▸ **Exercise prompt**
Copy the rows below word for word, starting with the one that contains "7, 1390, 23)" and ending with the one that contains "318, 698, 330)", both included.

▸ **Word and element location records**
- - -
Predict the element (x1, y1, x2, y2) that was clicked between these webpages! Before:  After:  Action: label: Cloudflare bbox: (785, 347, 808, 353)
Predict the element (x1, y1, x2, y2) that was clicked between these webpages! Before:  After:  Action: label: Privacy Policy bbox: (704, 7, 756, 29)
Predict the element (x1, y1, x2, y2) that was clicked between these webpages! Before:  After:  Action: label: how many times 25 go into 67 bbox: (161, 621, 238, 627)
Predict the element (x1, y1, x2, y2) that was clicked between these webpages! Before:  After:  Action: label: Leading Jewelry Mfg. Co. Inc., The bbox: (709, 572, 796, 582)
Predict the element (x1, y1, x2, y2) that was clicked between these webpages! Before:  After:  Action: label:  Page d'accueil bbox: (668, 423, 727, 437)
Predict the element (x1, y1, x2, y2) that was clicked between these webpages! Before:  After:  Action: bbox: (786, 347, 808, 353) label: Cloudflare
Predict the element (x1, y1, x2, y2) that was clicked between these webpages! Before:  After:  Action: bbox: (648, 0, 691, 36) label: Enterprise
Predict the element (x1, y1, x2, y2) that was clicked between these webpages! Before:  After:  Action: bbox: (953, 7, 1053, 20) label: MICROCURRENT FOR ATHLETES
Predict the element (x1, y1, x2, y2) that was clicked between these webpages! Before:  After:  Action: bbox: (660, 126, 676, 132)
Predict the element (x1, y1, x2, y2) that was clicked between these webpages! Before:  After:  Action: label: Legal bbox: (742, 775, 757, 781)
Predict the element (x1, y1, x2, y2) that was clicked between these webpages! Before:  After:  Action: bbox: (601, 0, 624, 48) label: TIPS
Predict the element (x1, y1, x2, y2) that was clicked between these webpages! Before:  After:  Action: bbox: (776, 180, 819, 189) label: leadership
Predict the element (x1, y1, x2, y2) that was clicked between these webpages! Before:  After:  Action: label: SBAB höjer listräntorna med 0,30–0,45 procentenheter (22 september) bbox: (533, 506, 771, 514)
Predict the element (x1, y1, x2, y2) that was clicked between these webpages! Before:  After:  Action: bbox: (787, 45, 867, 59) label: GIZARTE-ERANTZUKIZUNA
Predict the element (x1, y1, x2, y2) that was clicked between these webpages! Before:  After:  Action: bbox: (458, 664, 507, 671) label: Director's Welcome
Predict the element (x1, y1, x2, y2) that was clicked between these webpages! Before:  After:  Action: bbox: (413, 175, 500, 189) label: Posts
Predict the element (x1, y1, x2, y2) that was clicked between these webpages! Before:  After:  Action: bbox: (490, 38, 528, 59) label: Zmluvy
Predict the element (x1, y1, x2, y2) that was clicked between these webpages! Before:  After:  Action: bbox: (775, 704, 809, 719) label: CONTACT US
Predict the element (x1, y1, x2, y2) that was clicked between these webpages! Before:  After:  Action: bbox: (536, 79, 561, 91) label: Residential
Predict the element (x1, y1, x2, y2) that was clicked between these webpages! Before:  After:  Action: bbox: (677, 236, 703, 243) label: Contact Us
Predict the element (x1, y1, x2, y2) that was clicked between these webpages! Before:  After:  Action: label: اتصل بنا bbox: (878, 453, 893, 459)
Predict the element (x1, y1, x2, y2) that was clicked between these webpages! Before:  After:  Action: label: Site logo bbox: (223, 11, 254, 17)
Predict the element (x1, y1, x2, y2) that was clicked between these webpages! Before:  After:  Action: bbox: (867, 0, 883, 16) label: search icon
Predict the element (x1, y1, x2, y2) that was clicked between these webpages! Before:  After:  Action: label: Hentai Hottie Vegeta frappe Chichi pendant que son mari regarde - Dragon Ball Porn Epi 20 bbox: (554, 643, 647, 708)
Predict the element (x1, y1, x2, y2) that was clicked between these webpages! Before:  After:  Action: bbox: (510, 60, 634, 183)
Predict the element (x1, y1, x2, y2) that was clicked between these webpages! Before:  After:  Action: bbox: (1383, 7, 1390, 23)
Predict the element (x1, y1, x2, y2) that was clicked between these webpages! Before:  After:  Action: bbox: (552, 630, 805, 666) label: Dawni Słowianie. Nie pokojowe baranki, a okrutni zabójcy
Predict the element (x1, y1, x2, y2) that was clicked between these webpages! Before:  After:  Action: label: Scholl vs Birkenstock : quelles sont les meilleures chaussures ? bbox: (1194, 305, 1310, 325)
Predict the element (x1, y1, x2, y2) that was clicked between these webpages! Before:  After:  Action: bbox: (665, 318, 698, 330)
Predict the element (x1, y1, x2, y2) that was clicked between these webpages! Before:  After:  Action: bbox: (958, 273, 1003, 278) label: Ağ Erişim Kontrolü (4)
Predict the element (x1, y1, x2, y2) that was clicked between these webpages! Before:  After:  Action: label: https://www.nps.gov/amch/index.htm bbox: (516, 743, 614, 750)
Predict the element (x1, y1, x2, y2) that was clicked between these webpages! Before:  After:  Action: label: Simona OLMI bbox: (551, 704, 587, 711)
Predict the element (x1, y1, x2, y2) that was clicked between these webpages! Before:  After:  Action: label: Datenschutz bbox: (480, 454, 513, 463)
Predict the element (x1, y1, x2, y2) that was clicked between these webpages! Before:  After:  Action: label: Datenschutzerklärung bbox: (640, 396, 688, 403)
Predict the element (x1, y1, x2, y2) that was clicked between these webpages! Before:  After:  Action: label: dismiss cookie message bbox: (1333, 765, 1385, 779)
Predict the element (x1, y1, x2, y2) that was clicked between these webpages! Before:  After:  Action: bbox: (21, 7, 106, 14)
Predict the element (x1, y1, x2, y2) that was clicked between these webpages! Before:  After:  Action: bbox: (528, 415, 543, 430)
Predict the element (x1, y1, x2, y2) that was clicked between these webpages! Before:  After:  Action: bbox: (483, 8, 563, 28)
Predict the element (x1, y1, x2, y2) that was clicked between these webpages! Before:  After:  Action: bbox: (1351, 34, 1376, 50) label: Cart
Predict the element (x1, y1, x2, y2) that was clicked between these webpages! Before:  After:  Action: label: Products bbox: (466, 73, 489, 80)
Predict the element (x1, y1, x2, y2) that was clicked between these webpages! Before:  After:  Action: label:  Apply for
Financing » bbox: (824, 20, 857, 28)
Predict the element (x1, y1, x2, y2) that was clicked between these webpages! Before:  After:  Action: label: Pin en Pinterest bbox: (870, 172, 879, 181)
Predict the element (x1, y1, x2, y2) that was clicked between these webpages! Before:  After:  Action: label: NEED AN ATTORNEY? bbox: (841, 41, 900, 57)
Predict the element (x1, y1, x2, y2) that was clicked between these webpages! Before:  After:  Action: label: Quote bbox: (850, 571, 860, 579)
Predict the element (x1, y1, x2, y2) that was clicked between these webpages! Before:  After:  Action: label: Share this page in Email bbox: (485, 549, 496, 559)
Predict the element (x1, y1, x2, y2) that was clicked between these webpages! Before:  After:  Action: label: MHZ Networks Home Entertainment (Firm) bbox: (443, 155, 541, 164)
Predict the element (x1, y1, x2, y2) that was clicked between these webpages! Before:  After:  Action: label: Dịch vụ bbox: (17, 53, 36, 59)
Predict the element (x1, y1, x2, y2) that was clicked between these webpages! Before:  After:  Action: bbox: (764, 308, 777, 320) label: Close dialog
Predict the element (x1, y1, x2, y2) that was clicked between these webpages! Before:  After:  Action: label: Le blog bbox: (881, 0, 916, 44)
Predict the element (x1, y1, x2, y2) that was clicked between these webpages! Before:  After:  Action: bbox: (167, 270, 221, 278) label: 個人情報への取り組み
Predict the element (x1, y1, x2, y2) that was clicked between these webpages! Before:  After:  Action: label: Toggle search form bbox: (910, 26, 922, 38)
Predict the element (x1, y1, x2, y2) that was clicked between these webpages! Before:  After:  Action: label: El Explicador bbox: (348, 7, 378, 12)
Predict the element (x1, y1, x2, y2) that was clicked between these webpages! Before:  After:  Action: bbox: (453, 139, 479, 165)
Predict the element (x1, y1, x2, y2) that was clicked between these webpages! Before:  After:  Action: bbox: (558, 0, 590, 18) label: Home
- - -
▸ **Result**
Predict the element (x1, y1, x2, y2) that was clicked between these webpages! Before:  After:  Action: bbox: (1383, 7, 1390, 23)
Predict the element (x1, y1, x2, y2) that was clicked between these webpages! Before:  After:  Action: bbox: (552, 630, 805, 666) label: Dawni Słowianie. Nie pokojowe baranki, a okrutni zabójcy
Predict the element (x1, y1, x2, y2) that was clicked between these webpages! Before:  After:  Action: label: Scholl vs Birkenstock : quelles sont les meilleures chaussures ? bbox: (1194, 305, 1310, 325)
Predict the element (x1, y1, x2, y2) that was clicked between these webpages! Before:  After:  Action: bbox: (665, 318, 698, 330)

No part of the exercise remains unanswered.